Yesterday was just a day of rest for Everett. With the news of his atrioventricular valve now leaking worse than before surgery everything was put on hold. His team still worked on weening meds he was put back on with his most recent scare and he still did sprints to work his lungs. I felt like he really needed the rest.
His night was very uneventful as well. I slept some more. It’s been nice getting more than 2-4 hours of sleep at a time. I feel like my body definitely needed it.
Today we kicked off the morning with an echo. His team wanted to make sure they we’re really seeing what they thought they we’re on his previous echo. I sent out a few quick texts and we prayed. We prayed and prayed that the echo would be wrong. That when they reviewed the results only God would be the explanation. All morning long and during the day I told God, “You can do this. You can change the results even right now. You can heal his little valve and make it strong. I believe and when I don’t help my unbelief.”
They sent him down to the cath lab around 10:30 for his PICC line. It never gets easy no matter how small or minor the procedure is suppose to be…I always tear up. Every.Single.Time. I waited out in the waiting room and read my devotion from yesterday and I felt seen.
“Then let afflictions come, for God has chosen me. Poverty, you may walk through my door, but my God is already in my house, and He has chosen me. Sickness, you may intrude into my life, but I have a cure standing ready – God has chosen me. Whatever occurs in the valley of tears, I know He has chosen me.” -Charles Spurgeon
I waited for what felt like forever. Ashley actually went home early yesterday morning so we text each other photos of our lunch. 🙂 Finally got to get back to him and he did great. I kept asking every nurse or fellow or doctor who came by if they had heard about his echo results yet, but still no word.

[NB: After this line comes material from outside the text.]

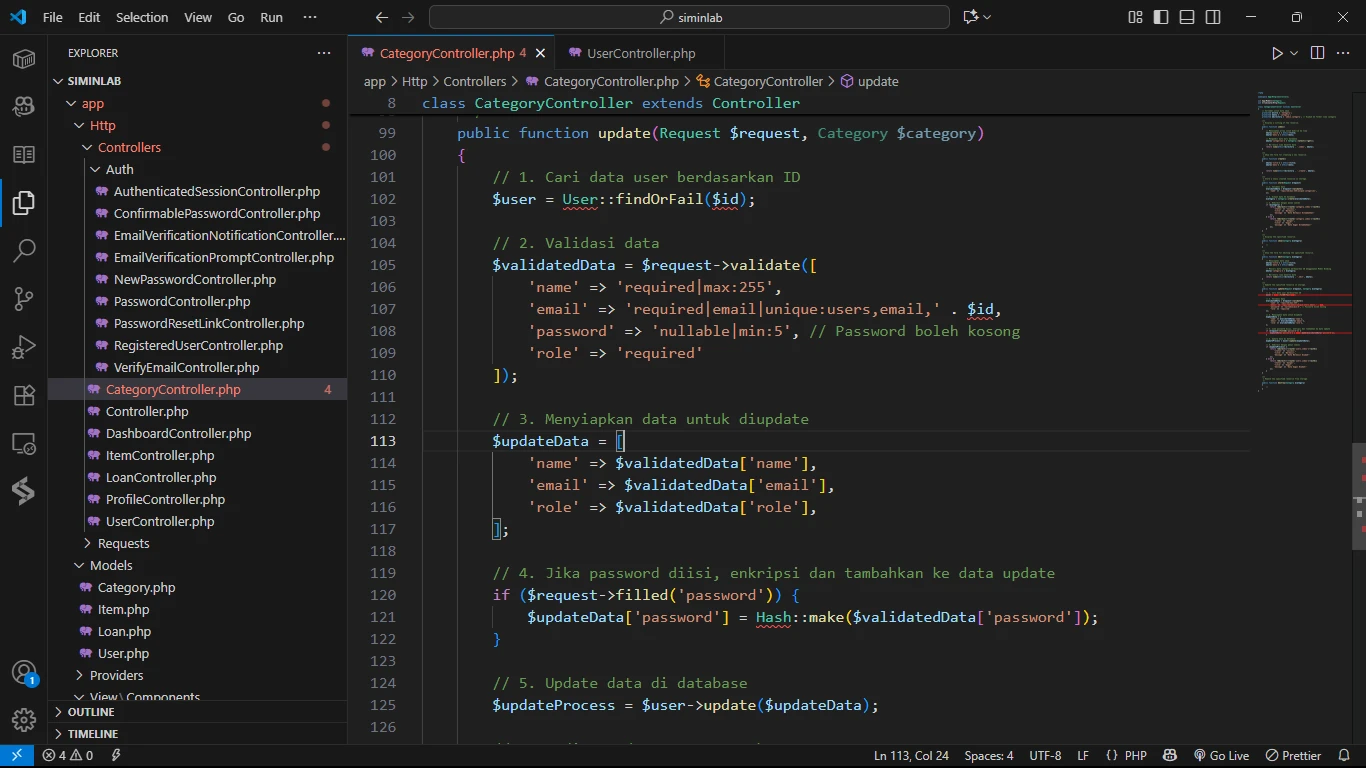Open LoanController.php in the explorer

coord(161,477)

Finally I got to talk to one of the doctors. I will say I like when doctors and nurses are blunt. It may sting a little bit, but I would rather not sit and wonder. I just want the truth. I told this doctor that right up front. Everett’s echo from this morning revealed that his AV valve is in fact leaking severely again like they saw yesterday. Dr Bove and his team have all weighed in and at this point they all feel the next best step is to try and get Everett healed more before another surgery. His little body has just been through so much. They plan to extubate him tomorrow morning and then start working on weening his ICU meds. They are concerned he won’t be able to ween off his ICU meds and if they cannot get him extubated and weened then he’ll likely have another heart surgery very soon. If they can get him healed and weened off meds then they’ll send him home and start working on a plan for his next surgery.

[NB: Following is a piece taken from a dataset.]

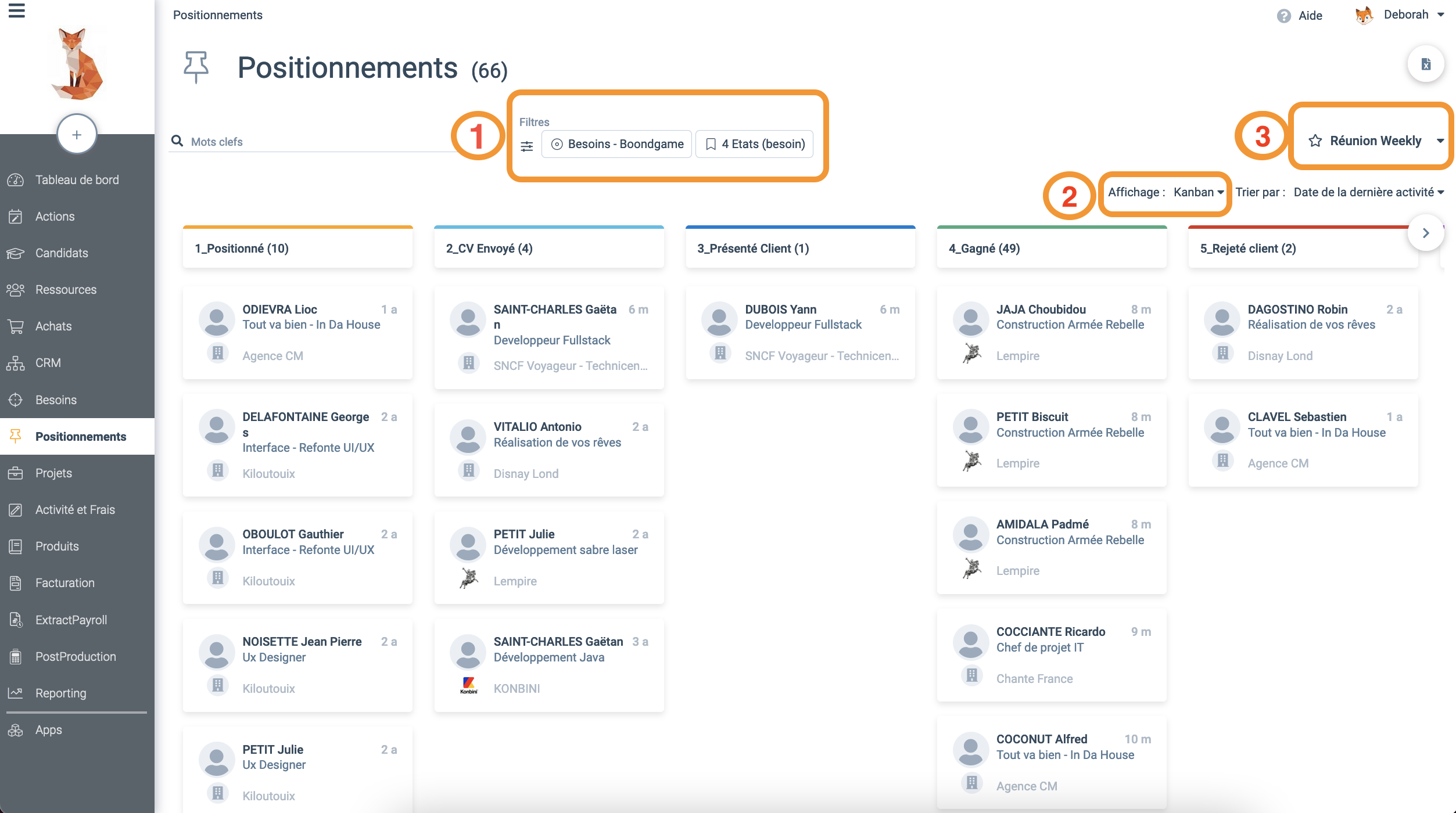The image size is (1456, 813).
Task: Click the star icon beside Réunion Weekly
Action: tap(1315, 141)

I’ve had lots and lots of responses from friends and family about his current plan. I’ve been asked how I feel about it and truthfully I don’t even know really what to think about it as a whole. I know I hate that his AV valve is now leaking more than before his repair. I know I miss Everett desperately. I cry and cry over the light missing in his eyes and the quietness of his room and that I cannot hold him or hug him or kiss all over his little face. I know our chance to see Everett for who he is again is in letting him heal. And then I also hate thinking about getting him back and then doing this all over again. I keep asking God to give his team wisdom and discernment. I keep asking God to just be Himself.
I have cried a lot over the past few days. I’ve also said the F word a lot over the past few days. I go from okay to deep grief and sadness to anger and then all over again. I question our every parenting move we’ve made for Everett. I sit and just wonder what in the world is God up to. I also have a deep reverence for the fact that God is God and I am not. I do believe He owes me NO explanation and I don’t necessarily think He’s sitting up in heaven orchestrating this chaos for Everett and his little body, but I do know our past 13 days does not surprise Him. Sometimes crap things just happen because we live in a very fallen world.
I read another devotional today and actually on the wrong day by accident, but I was immediately struck by one of the verses.
“…and when they lifted up their eyes, they saw no one but Jesus.” Matthew 17:8
So that’s where I am right now. When I lift my eyes up from the okayness or the sadness or the grief or the pissed off-ness, I know I still see Jesus. I might not understand it and I might not like it, but I know He is still here in it with us. It is crushing to see our son so sick and so sad and I know He is heartbroken with us. I know He loves Everett far more than I ever could. I know He loves me. And I know in this fallen world He alone is good. I am holding tight to these truths and trying to remember to lift up my eyes.
Thank you for the continued prayers. It has been absolutely astounding to see and feel how God has used you to shower us with love, encouragement, support and prayers. We are forever grateful.